> **Page text**
Extremely Toxic to Pets… Even in Small Doses
Rodenticide, rat bait, mouse killer, or D-Con are a few names for many poisonous products that are meant to kill rodents. All are very toxic to pets, even in small amounts. Pets are usually exposed to rodenticides at home. They are attracted to the smell of the bait and will seek it out. In general, dogs are more likely to eat baits than cats, but bait should be placed whether neither species can access it. Pets can also be poisoned by eating an intoxicated rodent. Most rodenticides take time to kill. While the rodents are dying they are slower and incoherent. This makes them walk around out in the open where dogs and cats can easily catch them.
Not All Rodenticides Are the Same
All rodenticides are not the same. The toxic ingredients are different for different brands. It is important to know which toxin the pet might have been exposed to. In general, there are the anticoagulant rodenticides and other types. The anticoagulant type is by far the most common. Fortunately, it has an antidote. Anticoagulant rodenticides work by interfering with clotting. Affected rodents basically bleed to death. Vitamin K is the antidote to anticoagulant rodenticide. It must be Vitamin K1. This is a prescription. Vitamin K3 is available over the counter and is much less expensive but won’t cure the poison. They need to be on it at least 4 weeks, sometimes longer. If you catch your pet’s exposure to rodenticide and know that no previous exposures were possible, don’t panic. It generally takes at least 3 days for dangerous bleeding to start, sometimes a long as 7 days. Clotting tests are usually normal on the day of exposure. At the hospital, we would start Vitamin K1 and retest clotting in about a week to be sure it’s still normal. Unfortunately, a lot of pets come to the hospital because they are already bleeding. It’s not unusual for pet owners to have no knowledge of exposure to rodenticide. In one case, the neighbors put out bait and the dog got poisoned because the mice traveled to his yard before dying. In another case, the previous owners of the house put out bait, unbeknownst to the current owners. They’d lived in the house for over a decade. The dog found the bait because they moved things around in the garage, and the nose knows. One owner recalled that their dog had escaped the yard for a few hours a week prior to presentation.

> **Records**
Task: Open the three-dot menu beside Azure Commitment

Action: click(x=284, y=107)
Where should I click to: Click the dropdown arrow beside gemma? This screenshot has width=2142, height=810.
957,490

---

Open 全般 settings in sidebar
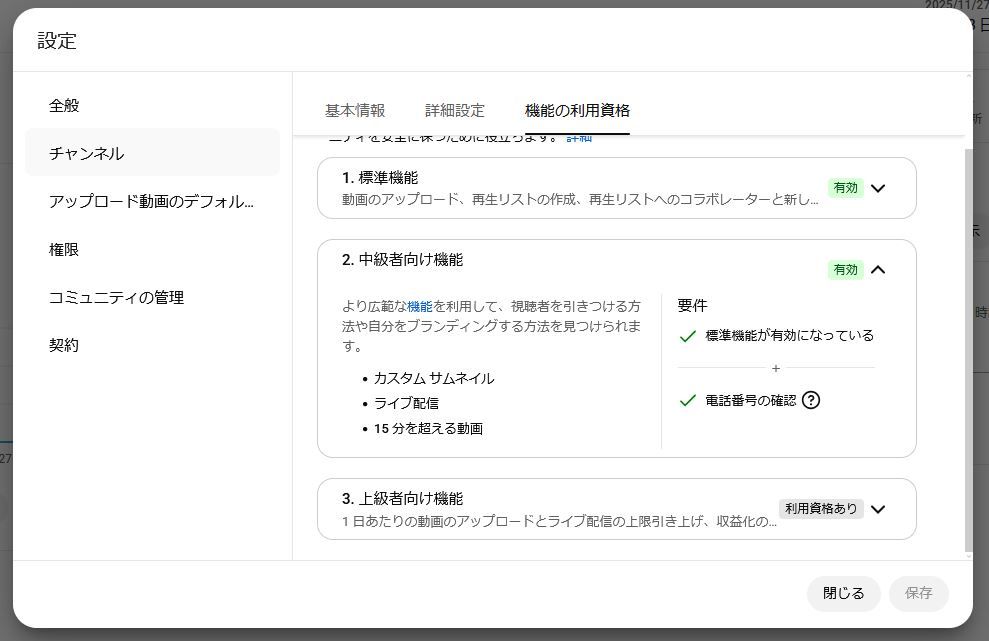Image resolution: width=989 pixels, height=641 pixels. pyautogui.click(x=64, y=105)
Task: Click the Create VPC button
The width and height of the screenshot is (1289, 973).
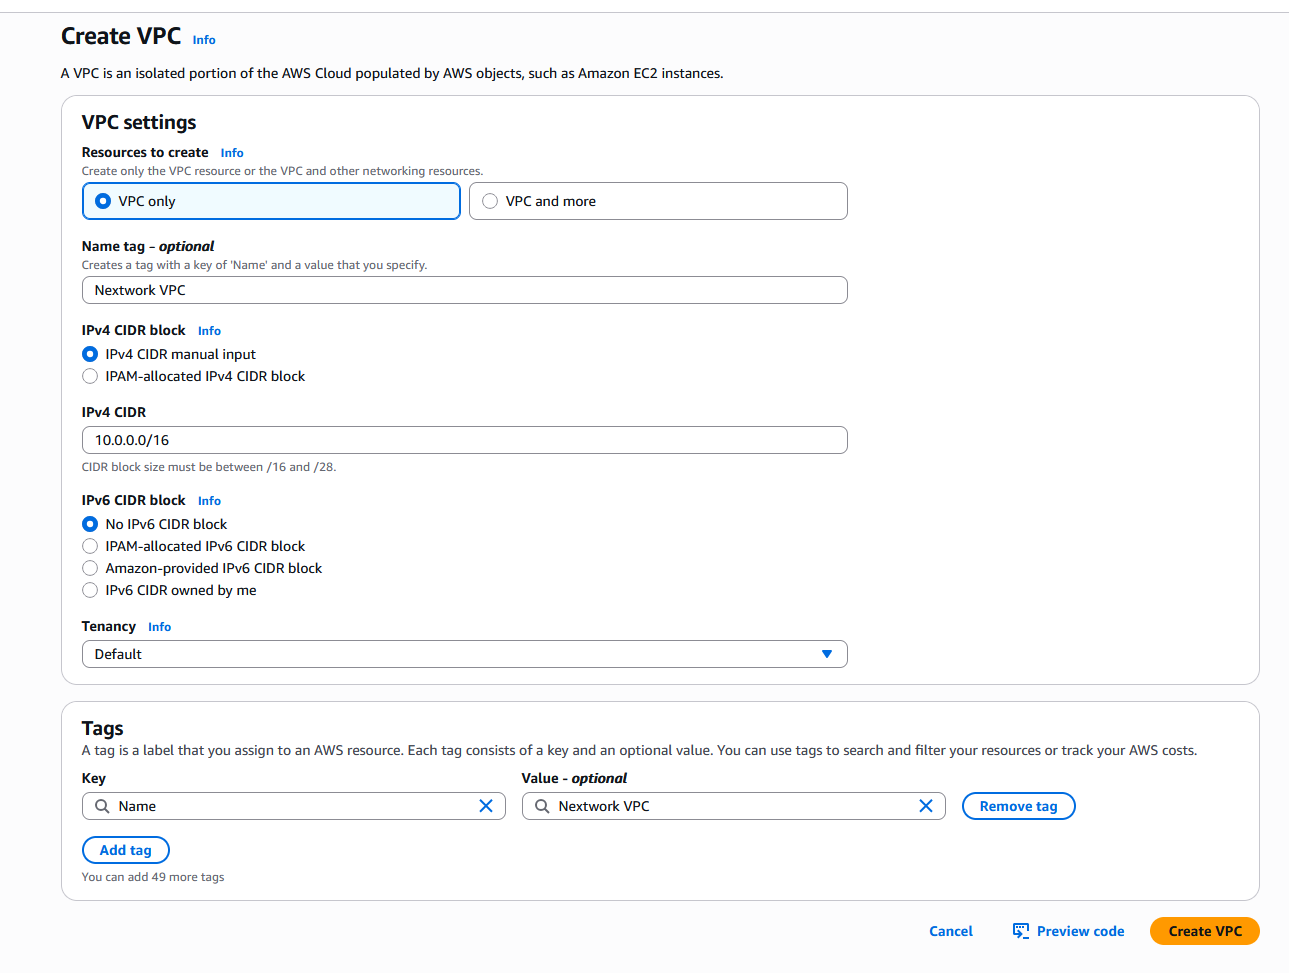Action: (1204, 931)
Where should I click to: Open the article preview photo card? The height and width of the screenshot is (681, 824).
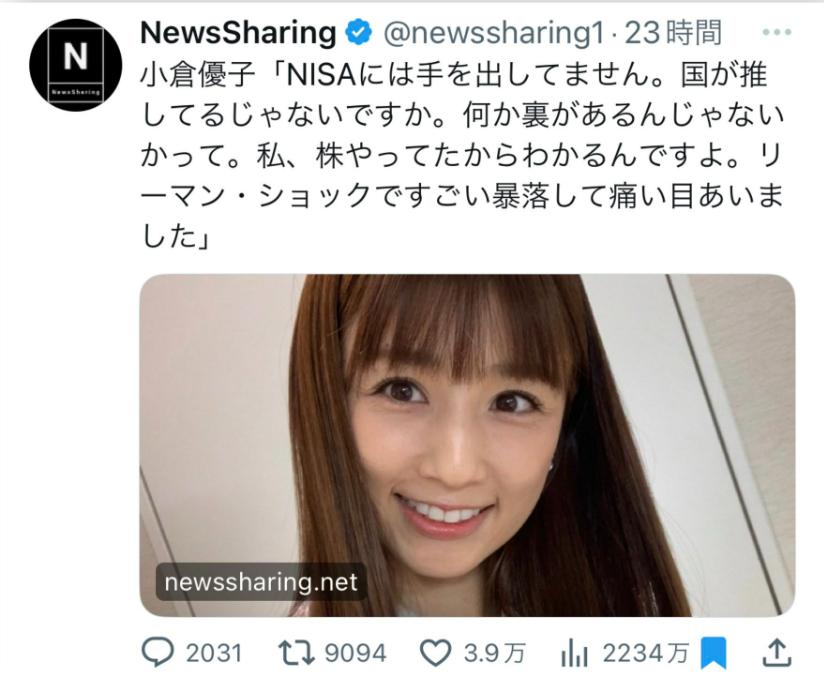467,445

> **Problem description**
Pull out the full article on rodenticide poisoning in pets, word for word, leaving out none of it.

> **Task answer**
Extremely Toxic to Pets… Even in Small Doses
Rodenticide, rat bait, mouse killer, or D-Con are a few names for many poisonous products that are meant to kill rodents. All are very toxic to pets, even in small amounts. Pets are usually exposed to rodenticides at home. They are attracted to the smell of the bait and will seek it out. In general, dogs are more likely to eat baits than cats, but bait should be placed whether neither species can access it. Pets can also be poisoned by eating an intoxicated rodent. Most rodenticides take time to kill. While the rodents are dying they are slower and incoherent. This makes them walk around out in the open where dogs and cats can easily catch them.
Not All Rodenticides Are the Same
All rodenticides are not the same. The toxic ingredients are different for different brands. It is important to know which toxin the pet might have been exposed to. In general, there are the anticoagulant rodenticides and other types. The anticoagulant type is by far the most common. Fortunately, it has an antidote. Anticoagulant rodenticides work by interfering with clotting. Affected rodents basically bleed to death. Vitamin K is the antidote to anticoagulant rodenticide. It must be Vitamin K1. This is a prescription. Vitamin K3 is available over the counter and is much less expensive but won’t cure the poison. They need to be on it at least 4 weeks, sometimes longer. If you catch your pet’s exposure to rodenticide and know that no previous exposures were possible, don’t panic. It generally takes at least 3 days for dangerous bleeding to start, sometimes a long as 7 days. Clotting tests are usually normal on the day of exposure. At the hospital, we would start Vitamin K1 and retest clotting in about a week to be sure it’s still normal. Unfortunately, a lot of pets come to the hospital because they are already bleeding. It’s not unusual for pet owners to have no knowledge of exposure to rodenticide. In one case, the neighbors put out bait and the dog got poisoned because the mice traveled to his yard before dying. In another case, the previous owners of the house put out bait, unbeknownst to the current owners. They’d lived in the house for over a decade. The dog found the bait because they moved things around in the garage, and the nose knows. One owner recalled that their dog had escaped the yard for a few hours a week prior to presentation.